In the past week, I’ve had time to reflect on Eve’s latest release, Lip Lock, and I’ve come to a couple conclusions. First and foremost, Eve has not, and will never, lose her grit and dominating attitude that renders the stereotypes of gender in hip hop null and void; that is very clear and reassuring. However, my second conclusion is that Eve’s musical intentions have been modified by both her mounting fame as well as the state of female MCs in the game at the moment, and the results are, ultimately, boring and unoriginal.

The album starts off strong: “Eve” is a heavy-hitting track with an almost Kanye-style hook designed both to make Nicki Minaj shake her wig off in terror and to allow the public to see the queen has not lost her spitting game. Even “She Bad Bad” has some skillful self-glorifying moments, even if it gets a bit gimmicky and overwhelming with voice modifications and pounding dance club buildups.
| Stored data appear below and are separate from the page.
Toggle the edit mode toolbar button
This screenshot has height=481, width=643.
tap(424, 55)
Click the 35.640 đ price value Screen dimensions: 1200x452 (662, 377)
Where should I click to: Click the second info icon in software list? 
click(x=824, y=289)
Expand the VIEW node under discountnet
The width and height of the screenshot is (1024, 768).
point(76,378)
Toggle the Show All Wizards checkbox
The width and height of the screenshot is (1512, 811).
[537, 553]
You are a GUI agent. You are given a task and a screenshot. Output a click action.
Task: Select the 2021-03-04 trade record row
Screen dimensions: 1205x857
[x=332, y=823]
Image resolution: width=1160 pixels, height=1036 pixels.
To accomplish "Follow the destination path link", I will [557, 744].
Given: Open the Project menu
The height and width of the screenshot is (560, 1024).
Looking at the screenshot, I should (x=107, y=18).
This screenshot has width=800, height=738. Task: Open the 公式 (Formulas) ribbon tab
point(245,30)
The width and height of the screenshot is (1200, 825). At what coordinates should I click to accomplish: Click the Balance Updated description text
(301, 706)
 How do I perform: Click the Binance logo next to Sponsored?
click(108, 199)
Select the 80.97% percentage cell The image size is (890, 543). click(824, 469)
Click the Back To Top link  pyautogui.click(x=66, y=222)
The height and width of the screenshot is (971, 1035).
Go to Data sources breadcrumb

However, this E-V-E confidence is the overarching theme of almost every track on Lip Lock, a fact that causes the album to seem more like a collection of hopeful singles rather than a complete, coherent musical work.

From most other rappers today, I would consider this album very solid, respectable, and ambitious in its production value. But this is Eve we’re talking about, the Grammy-award-winning artist behind songs like “Love Is Blind”, “Who’s That Girl” and “Let Me Blow Your Mind”. She’s worked with Erykah Badu, the Roots, Q-Tip, Gwen Stefani, and countless others to produce songs that range from socially aware and brutally honest to internationally infectious while never losing her Philly tenacity. On Lip Lock, Eve’s foray into pop comes out as dribble with hooks by Gabe Saporta from Cobra Starship and Snoop Dogg. The finished product seems more an amalgamation of backing tracks used by Katy Perry and Pitbull with Eve rapping forgettable lyrics over them.

This is disappointing from a musical point of view, but I’m sure every single released will get major radio play and millions of Youtube hits because mainstream rap today (with the granted few exceptions) is not about the fluidity of an album or ingenuity of lyricism. It is about producing multipurpose music that can be played in the club and the home. It needs to be marketable. It’s needs to be catchy, but it cannot be too strange or controversial to alienate the average listener.

The Fugees, A Tribe Called Quest and Tupac are relics of the past, replaced with Young Money, Maybach Music, and Gucci Mane. Eve obviously wants to get paid the money to which she is now accustomed, so she has ensured that her latest album, Lip Lock, will sell. But who can blame her? It’s the state of the industry.